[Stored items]
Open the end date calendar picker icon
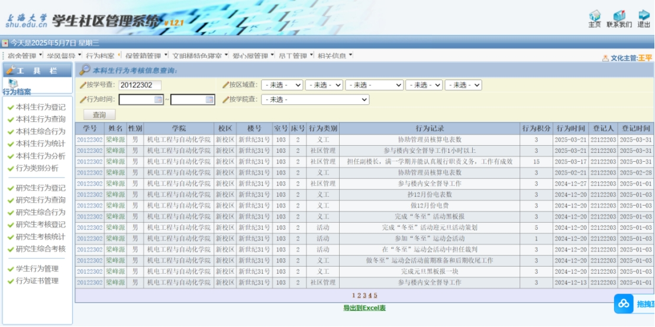Viewport: 655px width, 327px height. (x=209, y=100)
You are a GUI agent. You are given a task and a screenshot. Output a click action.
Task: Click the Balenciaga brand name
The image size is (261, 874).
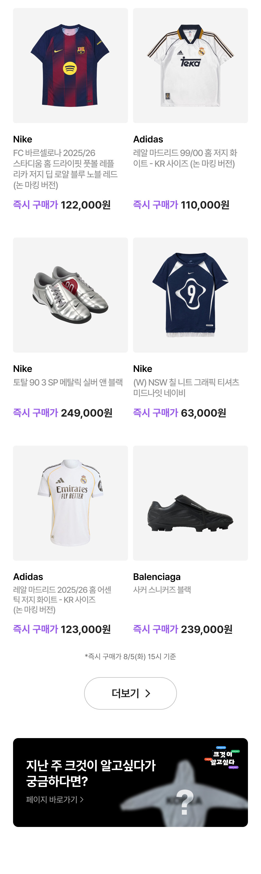157,577
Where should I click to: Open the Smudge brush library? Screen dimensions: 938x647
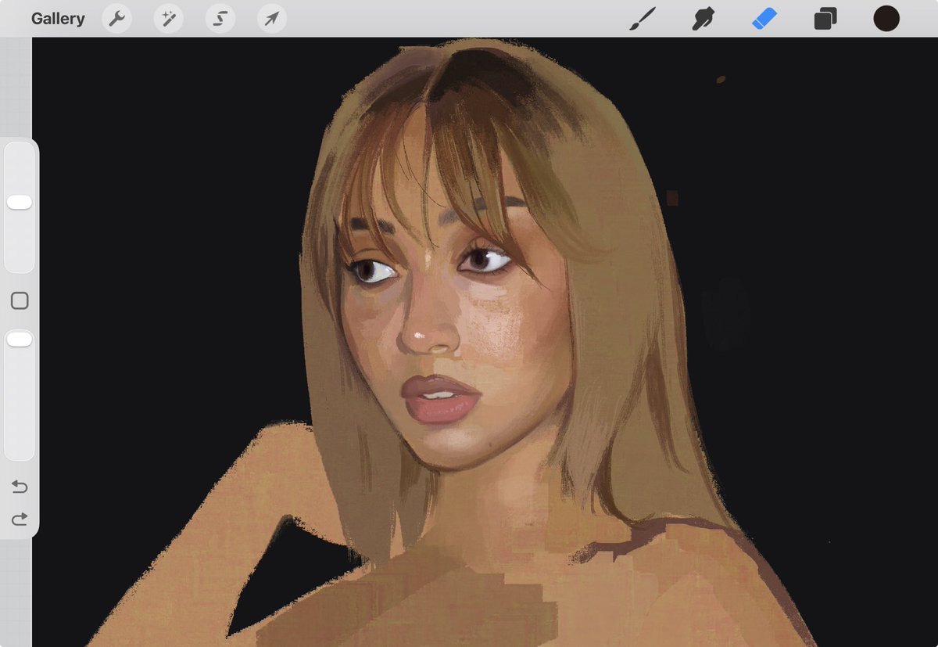point(703,17)
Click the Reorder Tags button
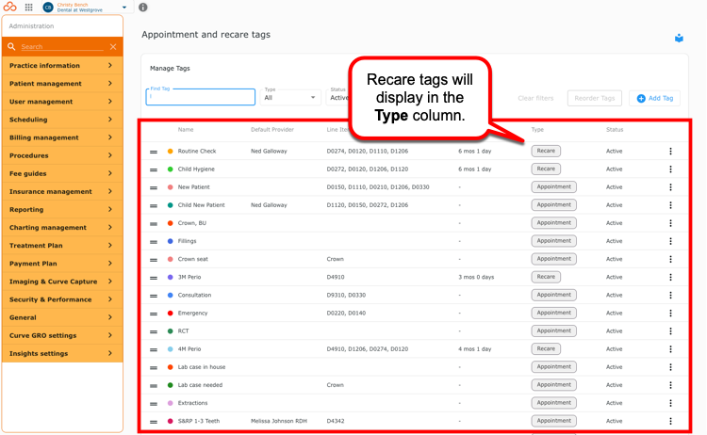The image size is (707, 435). tap(594, 98)
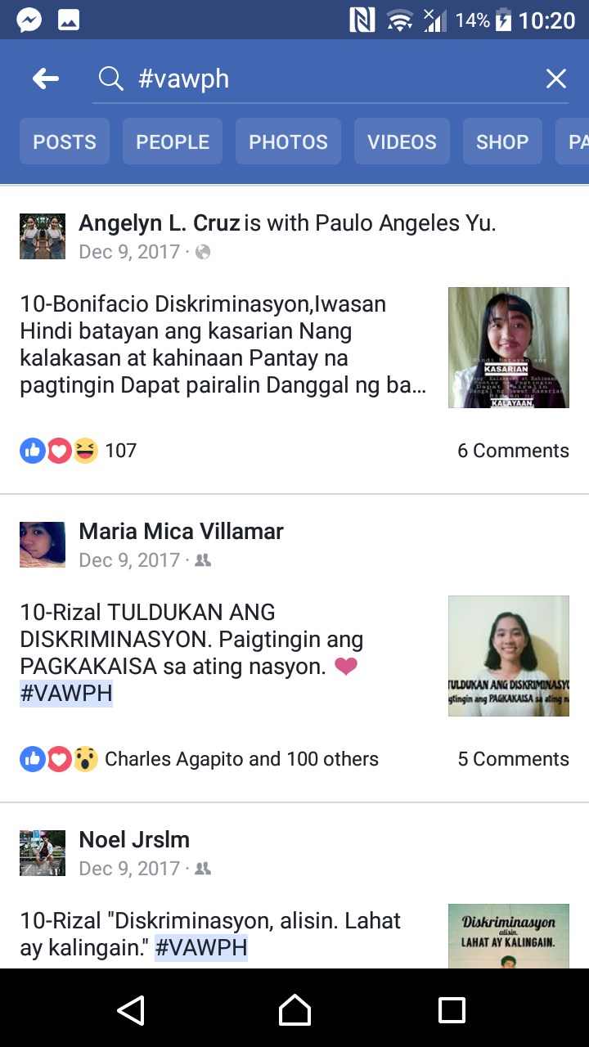Switch to the PEOPLE filter tab

point(173,142)
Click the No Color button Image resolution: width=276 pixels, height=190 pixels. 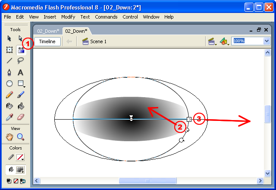click(15, 181)
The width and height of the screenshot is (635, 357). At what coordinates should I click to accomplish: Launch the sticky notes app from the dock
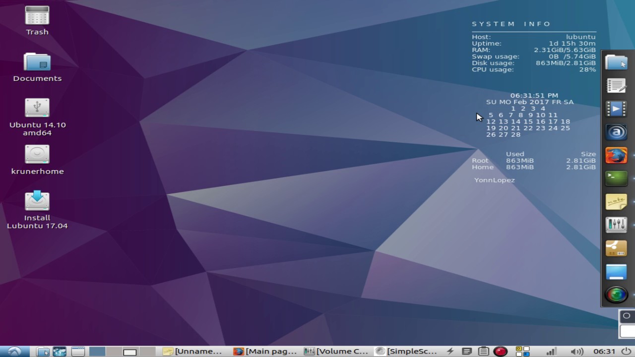pos(616,201)
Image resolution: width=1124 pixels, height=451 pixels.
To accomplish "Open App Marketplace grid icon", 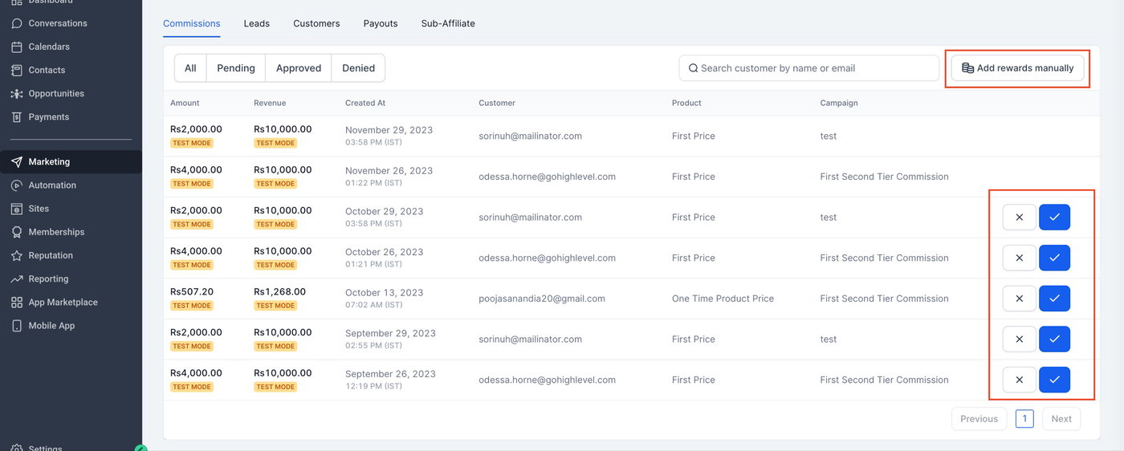I will 16,303.
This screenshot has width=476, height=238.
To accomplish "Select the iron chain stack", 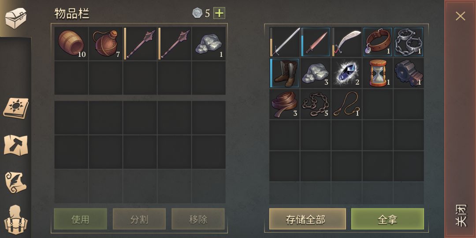I will tap(316, 104).
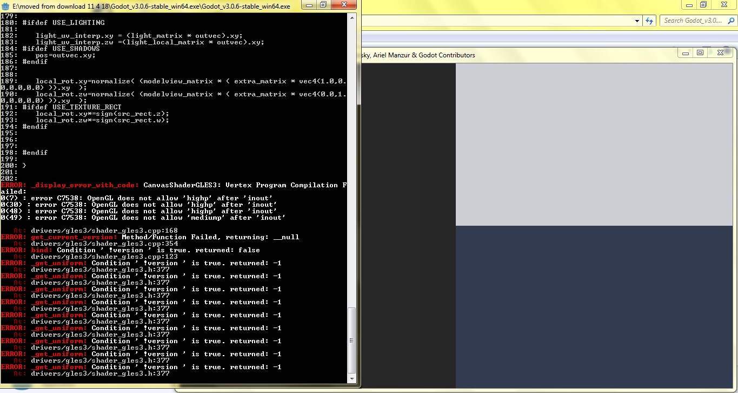Click the Godot project manager title bar
Screen dimensions: 738x393
(541, 55)
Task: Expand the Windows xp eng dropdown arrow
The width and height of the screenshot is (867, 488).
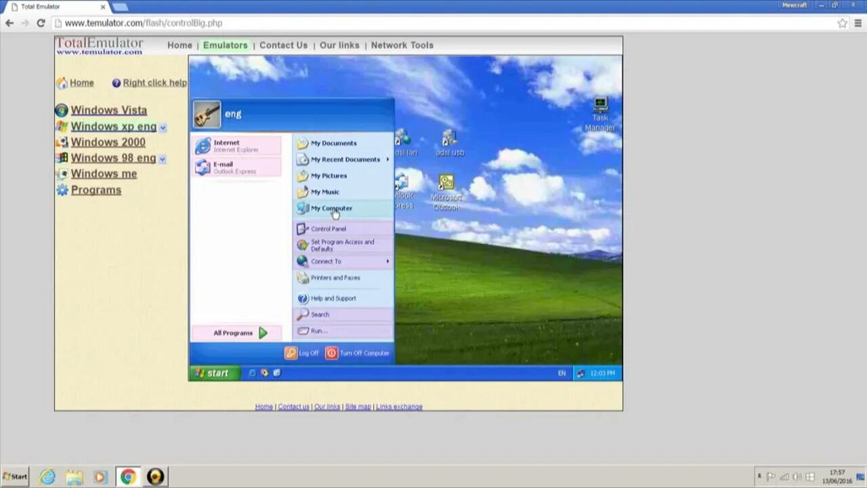Action: pyautogui.click(x=162, y=127)
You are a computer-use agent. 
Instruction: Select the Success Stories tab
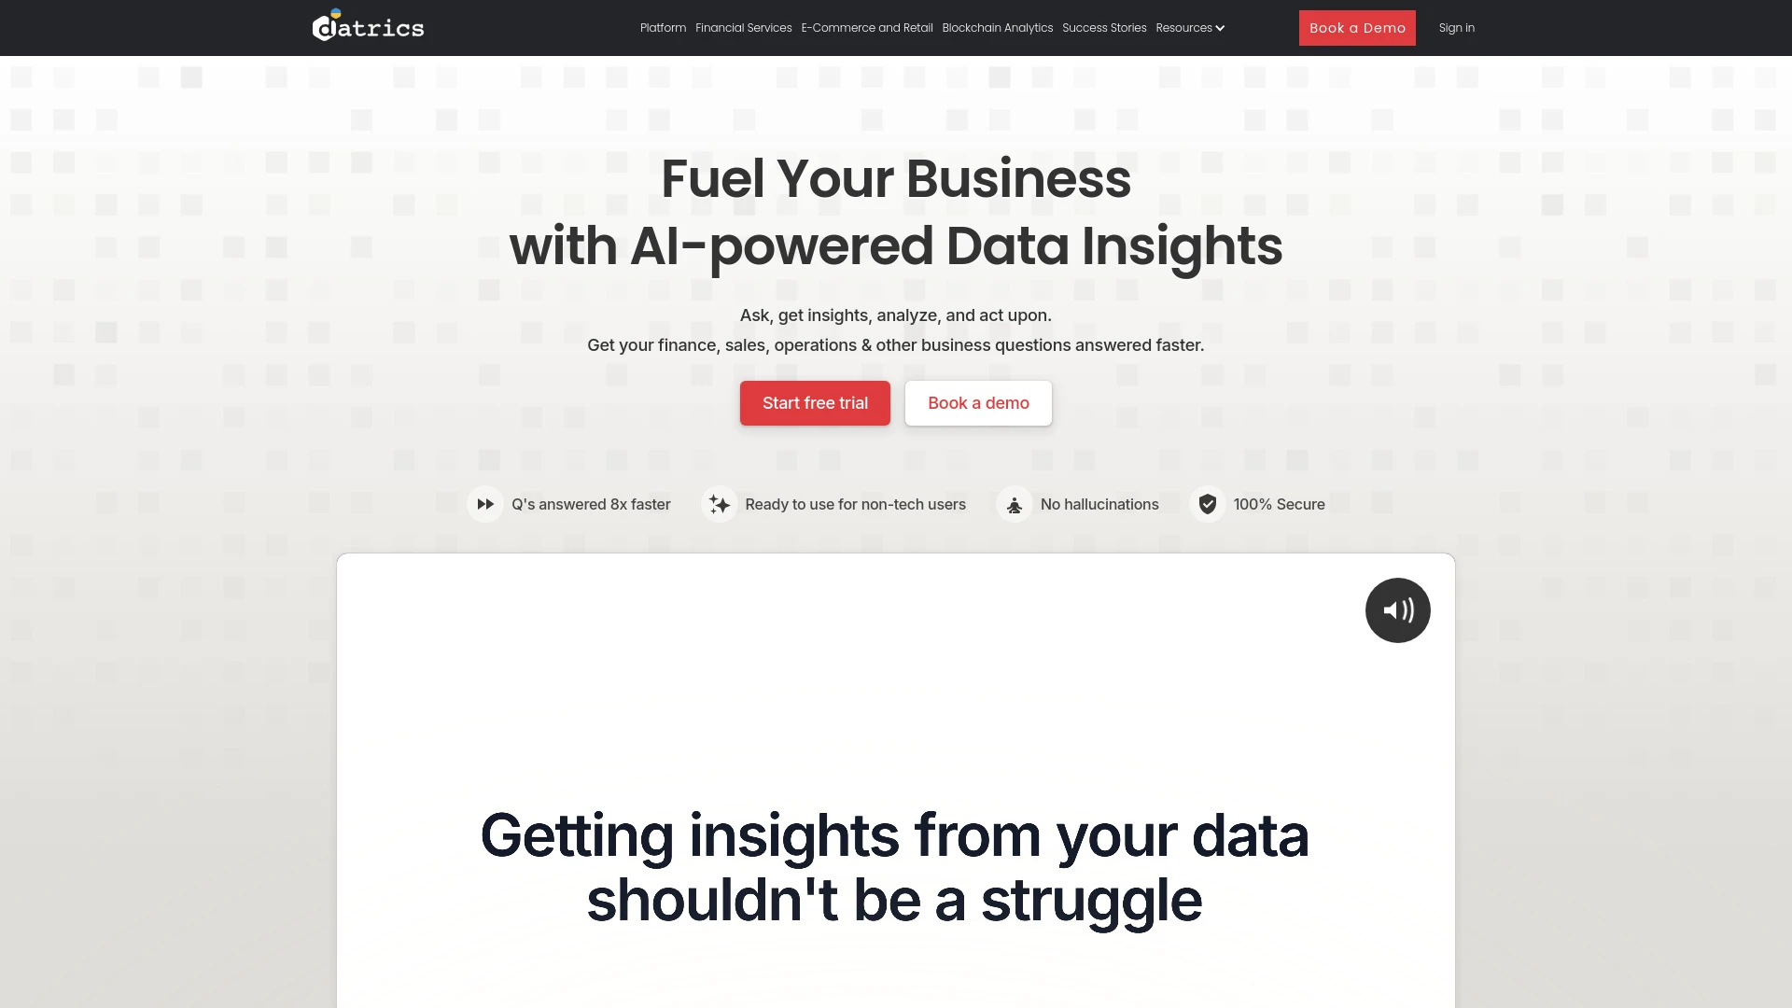(x=1104, y=27)
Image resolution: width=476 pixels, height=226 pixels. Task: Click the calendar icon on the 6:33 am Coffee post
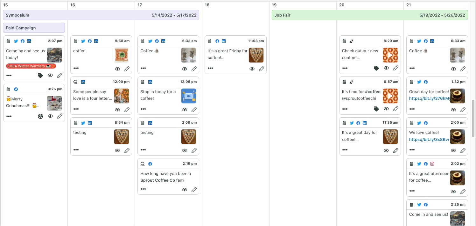point(143,41)
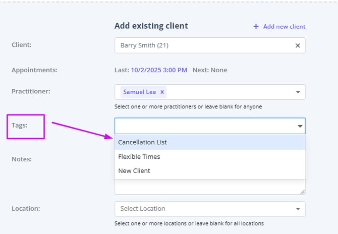Remove the Samuel Lee practitioner tag
The height and width of the screenshot is (234, 338).
point(162,92)
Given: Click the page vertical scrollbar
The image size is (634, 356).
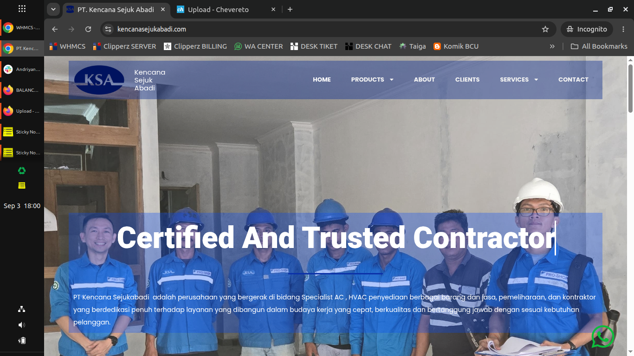Looking at the screenshot, I should click(630, 206).
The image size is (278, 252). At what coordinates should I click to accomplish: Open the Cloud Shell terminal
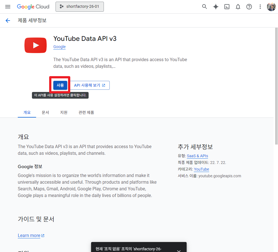pos(227,6)
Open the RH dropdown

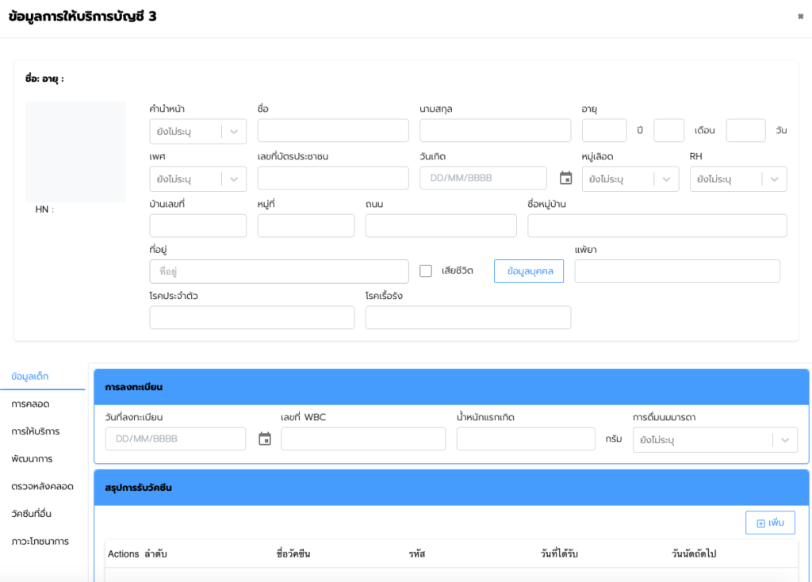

## What to do
Copy all lines from the data that hold the word "agent".

## Answer to this exercise
You are a GUI agent. You are given a task and a screenshot. Output a click action.
You are a computer-use agent. 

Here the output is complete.